The IT sector made its low some time back, but have also bounced up about 5-8% up from its lows in this market. So, I think what we are actually seeing is that some of the sectors are holding up despite the negative news. There might be some more negative news to come over the next few weeks. We see at that point of time as to how we should look forward to that.

Q: What are you expecting from earnings from the technology sector? That has been the pillar of strength for the last week to week and a half or so. There has been massive re-rating or move ups in some of these stocks. Do you think that they could actually sustain a 20% growth rate?

A: We are not looking at sustaining 20% growth rate at least for this coming year in terms of earnings, it could be a little muted than that. Next year could be more by way of a higher tax regime, which is expected to mute the growth rates. However, maybe the stocks have bounced off their lows. I have not done the complete check as to how this quarter’s numbers are going to be; maybe we should be completing that in a day or two.

Q: For the FMCG space, has it been really a run for cover rally that we have seen or is there more to it that would warrant betting your money?

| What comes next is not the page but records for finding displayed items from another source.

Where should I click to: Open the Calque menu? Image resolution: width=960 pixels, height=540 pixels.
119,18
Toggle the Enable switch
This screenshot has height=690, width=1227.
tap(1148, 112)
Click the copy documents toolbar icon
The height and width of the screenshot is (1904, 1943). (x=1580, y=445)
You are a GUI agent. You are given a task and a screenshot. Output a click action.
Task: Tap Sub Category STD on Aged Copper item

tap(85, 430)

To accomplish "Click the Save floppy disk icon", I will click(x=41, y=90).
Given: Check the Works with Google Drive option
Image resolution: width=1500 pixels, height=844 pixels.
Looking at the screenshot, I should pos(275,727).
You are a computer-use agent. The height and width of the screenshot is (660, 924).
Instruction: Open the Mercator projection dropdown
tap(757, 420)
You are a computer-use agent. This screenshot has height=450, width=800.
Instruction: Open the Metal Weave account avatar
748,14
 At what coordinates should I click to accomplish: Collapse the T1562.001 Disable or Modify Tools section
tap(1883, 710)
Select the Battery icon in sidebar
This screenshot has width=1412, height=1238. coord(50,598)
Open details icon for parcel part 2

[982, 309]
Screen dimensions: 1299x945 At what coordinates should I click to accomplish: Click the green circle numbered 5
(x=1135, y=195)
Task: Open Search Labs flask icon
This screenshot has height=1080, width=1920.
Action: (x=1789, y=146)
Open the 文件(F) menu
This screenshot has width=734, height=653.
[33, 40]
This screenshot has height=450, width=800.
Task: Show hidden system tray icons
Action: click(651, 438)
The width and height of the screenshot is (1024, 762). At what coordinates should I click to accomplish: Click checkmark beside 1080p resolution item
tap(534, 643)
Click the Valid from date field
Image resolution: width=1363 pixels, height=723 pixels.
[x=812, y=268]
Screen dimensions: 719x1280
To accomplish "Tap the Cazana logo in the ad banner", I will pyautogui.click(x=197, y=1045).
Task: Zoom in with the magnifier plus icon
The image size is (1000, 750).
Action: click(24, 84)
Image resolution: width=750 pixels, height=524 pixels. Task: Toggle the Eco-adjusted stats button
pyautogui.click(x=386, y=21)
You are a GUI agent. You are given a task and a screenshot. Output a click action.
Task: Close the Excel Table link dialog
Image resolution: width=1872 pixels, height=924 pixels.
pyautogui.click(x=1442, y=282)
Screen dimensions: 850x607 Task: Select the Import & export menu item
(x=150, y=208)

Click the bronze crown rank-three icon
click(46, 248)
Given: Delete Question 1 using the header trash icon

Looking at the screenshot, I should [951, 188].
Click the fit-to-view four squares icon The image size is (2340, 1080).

A: I think in the FMCG space, if I look at Lever’s results, their topline has grown well. Even their bottomline has grown about 20%. While some might argue that this was expected for Q4, but what interests me is that the management has come out and said that the kind of growth rates of about 12-14% in volume terms are expected to be maintained. So, that is a good sign that I say from HLL.

In the case of ITC, when last year people were expecting a drop in cigarette volumes, that has not happened despite a steep duty hike. So, ITC also looks okay. But they are more being played out as defensive bets at this point in time, which has worked very well. So, I think that continues.

Q: You spoke about possible bad news coming out over the next few weeks. Suppose you get something from the RBI between now and say the credit policy, assuming inflation this week also comes in worse than anticipated, how would you actually go about playing the interest rate sensitives at this point?

A: I don’t know how should one respond to that because if I look at it, the 10-year government bond has moved up to 8% already. Also, the RBI was talking more about the supply side constraints to be handled by the government. Over the weekend, they have actually issued bonds. I don’t know whether he is going to go in for an interest rate increase of CRR hike. It looks less likely to me that he would do that on that account.